→ **Goal**: Reproduce the data below, swapping every occurrence of "chevron" for "caret" and keeping everything else identical.

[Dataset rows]

----

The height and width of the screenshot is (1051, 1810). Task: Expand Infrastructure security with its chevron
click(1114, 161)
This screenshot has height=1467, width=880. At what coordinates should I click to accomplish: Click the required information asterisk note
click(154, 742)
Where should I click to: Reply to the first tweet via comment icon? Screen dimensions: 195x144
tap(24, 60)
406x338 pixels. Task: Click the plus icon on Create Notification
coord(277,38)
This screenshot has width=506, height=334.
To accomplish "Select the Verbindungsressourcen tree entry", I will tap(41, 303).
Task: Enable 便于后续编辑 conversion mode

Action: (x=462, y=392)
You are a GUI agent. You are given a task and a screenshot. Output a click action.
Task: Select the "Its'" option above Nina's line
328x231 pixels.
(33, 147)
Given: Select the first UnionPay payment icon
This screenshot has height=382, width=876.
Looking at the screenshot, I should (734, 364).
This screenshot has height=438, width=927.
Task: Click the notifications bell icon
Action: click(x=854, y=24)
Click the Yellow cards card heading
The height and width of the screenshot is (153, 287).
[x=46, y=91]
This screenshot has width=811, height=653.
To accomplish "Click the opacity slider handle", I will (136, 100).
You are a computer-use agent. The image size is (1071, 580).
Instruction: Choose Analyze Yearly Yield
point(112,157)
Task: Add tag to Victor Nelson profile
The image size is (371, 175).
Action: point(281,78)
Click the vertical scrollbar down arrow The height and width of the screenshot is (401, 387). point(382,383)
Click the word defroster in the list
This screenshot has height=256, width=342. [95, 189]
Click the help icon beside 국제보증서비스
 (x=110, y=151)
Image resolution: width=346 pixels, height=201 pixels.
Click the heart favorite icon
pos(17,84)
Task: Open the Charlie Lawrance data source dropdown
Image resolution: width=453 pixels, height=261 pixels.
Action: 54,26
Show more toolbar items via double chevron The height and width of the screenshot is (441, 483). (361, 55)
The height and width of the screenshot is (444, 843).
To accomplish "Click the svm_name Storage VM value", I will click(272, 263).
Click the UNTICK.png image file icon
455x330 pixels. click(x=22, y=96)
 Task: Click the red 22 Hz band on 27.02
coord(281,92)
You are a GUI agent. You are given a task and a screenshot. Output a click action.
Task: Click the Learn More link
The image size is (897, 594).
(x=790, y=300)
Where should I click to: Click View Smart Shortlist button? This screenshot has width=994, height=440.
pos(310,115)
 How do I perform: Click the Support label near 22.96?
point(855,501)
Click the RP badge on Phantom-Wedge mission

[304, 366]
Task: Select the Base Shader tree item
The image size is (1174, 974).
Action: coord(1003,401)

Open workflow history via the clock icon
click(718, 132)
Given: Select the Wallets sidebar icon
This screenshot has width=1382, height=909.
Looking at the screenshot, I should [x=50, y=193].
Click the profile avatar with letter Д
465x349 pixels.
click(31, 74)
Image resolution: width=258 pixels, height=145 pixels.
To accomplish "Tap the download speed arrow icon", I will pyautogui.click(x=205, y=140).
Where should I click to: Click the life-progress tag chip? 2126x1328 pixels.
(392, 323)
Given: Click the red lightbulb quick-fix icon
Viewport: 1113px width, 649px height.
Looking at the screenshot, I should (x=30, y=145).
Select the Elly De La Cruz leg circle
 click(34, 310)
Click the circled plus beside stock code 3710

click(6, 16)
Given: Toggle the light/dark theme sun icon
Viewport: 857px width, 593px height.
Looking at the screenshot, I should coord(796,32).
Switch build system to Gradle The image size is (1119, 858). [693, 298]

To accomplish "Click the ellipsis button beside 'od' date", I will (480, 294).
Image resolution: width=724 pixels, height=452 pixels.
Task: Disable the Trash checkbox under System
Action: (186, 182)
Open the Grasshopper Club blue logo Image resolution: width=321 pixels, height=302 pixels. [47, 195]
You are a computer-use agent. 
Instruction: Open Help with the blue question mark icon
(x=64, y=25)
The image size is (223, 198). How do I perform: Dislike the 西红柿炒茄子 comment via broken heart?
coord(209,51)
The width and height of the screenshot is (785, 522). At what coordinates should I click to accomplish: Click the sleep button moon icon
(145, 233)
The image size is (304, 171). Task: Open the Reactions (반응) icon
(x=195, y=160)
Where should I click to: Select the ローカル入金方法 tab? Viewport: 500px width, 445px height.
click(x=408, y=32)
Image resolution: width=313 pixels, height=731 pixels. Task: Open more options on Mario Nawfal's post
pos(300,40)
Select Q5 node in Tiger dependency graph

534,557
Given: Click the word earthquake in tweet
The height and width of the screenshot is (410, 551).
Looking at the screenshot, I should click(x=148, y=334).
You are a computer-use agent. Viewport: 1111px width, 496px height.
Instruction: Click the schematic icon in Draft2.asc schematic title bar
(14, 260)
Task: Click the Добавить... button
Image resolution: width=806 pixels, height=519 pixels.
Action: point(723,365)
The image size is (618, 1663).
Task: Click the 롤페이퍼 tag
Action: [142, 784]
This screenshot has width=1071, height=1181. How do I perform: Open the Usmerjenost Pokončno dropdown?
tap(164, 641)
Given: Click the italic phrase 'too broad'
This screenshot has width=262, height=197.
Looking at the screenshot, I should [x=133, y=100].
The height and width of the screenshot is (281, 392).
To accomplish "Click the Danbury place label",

----

→ **Task result**:
The height and width of the screenshot is (1051, 1810). Task: Expand Infrastructure security with its caret
click(1114, 161)
This screenshot has height=1467, width=880. At what coordinates should I click to accomplish: Click the required information asterisk note
click(154, 742)
Where should I click to: Reply to the first tweet via comment icon? Screen dimensions: 195x144
tap(24, 60)
406x338 pixels. Task: Click the plus icon on Create Notification
coord(277,38)
This screenshot has width=506, height=334.
To accomplish "Select the Verbindungsressourcen tree entry", I will tap(41, 303).
Task: Enable 便于后续编辑 conversion mode

Action: (x=462, y=392)
You are a GUI agent. You are given a task and a screenshot. Output a click action.
Task: Select the "Its'" option above Nina's line
328x231 pixels.
(33, 147)
Given: Select the first UnionPay payment icon
This screenshot has height=382, width=876.
Looking at the screenshot, I should (734, 364).
This screenshot has height=438, width=927.
Task: Click the notifications bell icon
Action: click(x=854, y=24)
Click the Yellow cards card heading
The height and width of the screenshot is (153, 287).
[x=46, y=91]
This screenshot has width=811, height=653.
To accomplish "Click the opacity slider handle", I will (136, 100).
You are a computer-use agent. The image size is (1071, 580).
Instruction: Choose Analyze Yearly Yield
point(112,157)
Task: Add tag to Victor Nelson profile
The image size is (371, 175).
Action: point(281,78)
Click the vertical scrollbar down arrow The height and width of the screenshot is (401, 387). point(382,383)
Click the word defroster in the list
This screenshot has height=256, width=342. [95, 189]
Click the help icon beside 국제보증서비스
 (x=110, y=151)
Image resolution: width=346 pixels, height=201 pixels.
Click the heart favorite icon
pos(17,84)
Task: Open the Charlie Lawrance data source dropdown
Image resolution: width=453 pixels, height=261 pixels.
Action: 54,26
Show more toolbar items via double caret The height and width of the screenshot is (441, 483). (361, 55)
The height and width of the screenshot is (444, 843).
To accomplish "Click the svm_name Storage VM value", I will click(272, 263).
Click the UNTICK.png image file icon
455x330 pixels. click(x=22, y=96)
 Task: Click the red 22 Hz band on 27.02
coord(281,92)
You are a GUI agent. You are given a task and a screenshot. Output a click action.
Task: Click the Learn More link
The image size is (897, 594).
(x=790, y=300)
Where should I click to: Click View Smart Shortlist button? This screenshot has width=994, height=440.
pos(310,115)
 How do I perform: Click the Support label near 22.96?
point(855,501)
Click the RP badge on Phantom-Wedge mission

[304, 366]
Task: Select the Base Shader tree item
The image size is (1174, 974).
Action: coord(1003,401)

Open workflow history via the clock icon
click(718, 132)
Given: Select the Wallets sidebar icon
This screenshot has width=1382, height=909.
Looking at the screenshot, I should [x=50, y=193].
Click the profile avatar with letter Д
465x349 pixels.
click(31, 74)
Image resolution: width=258 pixels, height=145 pixels.
To accomplish "Tap the download speed arrow icon", I will pyautogui.click(x=205, y=140).
Where should I click to: Click the life-progress tag chip? 2126x1328 pixels.
(392, 323)
Given: Click the red lightbulb quick-fix icon
Viewport: 1113px width, 649px height.
Looking at the screenshot, I should (x=30, y=145).
Select the Elly De La Cruz leg circle
 click(34, 310)
Click the circled plus beside stock code 3710

click(6, 16)
Given: Toggle the light/dark theme sun icon
Viewport: 857px width, 593px height.
Looking at the screenshot, I should coord(796,32).
Switch build system to Gradle The image size is (1119, 858). [693, 298]

To accomplish "Click the ellipsis button beside 'od' date", I will (480, 294).
Image resolution: width=724 pixels, height=452 pixels.
Task: Disable the Trash checkbox under System
Action: (186, 182)
Open the Grasshopper Club blue logo Image resolution: width=321 pixels, height=302 pixels. [47, 195]
You are a computer-use agent. 
Instruction: Open Help with the blue question mark icon
(x=64, y=25)
The image size is (223, 198). How do I perform: Dislike the 西红柿炒茄子 comment via broken heart?
coord(209,51)
The width and height of the screenshot is (785, 522). At what coordinates should I click to accomplish: Click the sleep button moon icon
(145, 233)
The image size is (304, 171). Task: Open the Reactions (반응) icon
(x=195, y=160)
Where should I click to: Select the ローカル入金方法 tab? Viewport: 500px width, 445px height.
click(x=408, y=32)
Image resolution: width=313 pixels, height=731 pixels. Task: Open more options on Mario Nawfal's post
pos(300,40)
Select Q5 node in Tiger dependency graph

534,557
Given: Click the word earthquake in tweet
The height and width of the screenshot is (410, 551).
Looking at the screenshot, I should click(x=148, y=334).
You are a computer-use agent. Viewport: 1111px width, 496px height.
Instruction: Click the schematic icon in Draft2.asc schematic title bar
(14, 260)
Task: Click the Добавить... button
Image resolution: width=806 pixels, height=519 pixels.
Action: point(723,365)
The image size is (618, 1663).
Task: Click the 롤페이퍼 tag
Action: [142, 784]
This screenshot has width=1071, height=1181. How do I perform: Open the Usmerjenost Pokončno dropdown?
tap(164, 641)
Given: Click the italic phrase 'too broad'
This screenshot has width=262, height=197.
Looking at the screenshot, I should [x=133, y=100].
The height and width of the screenshot is (281, 392).
To accomplish "Click the Danbury place label",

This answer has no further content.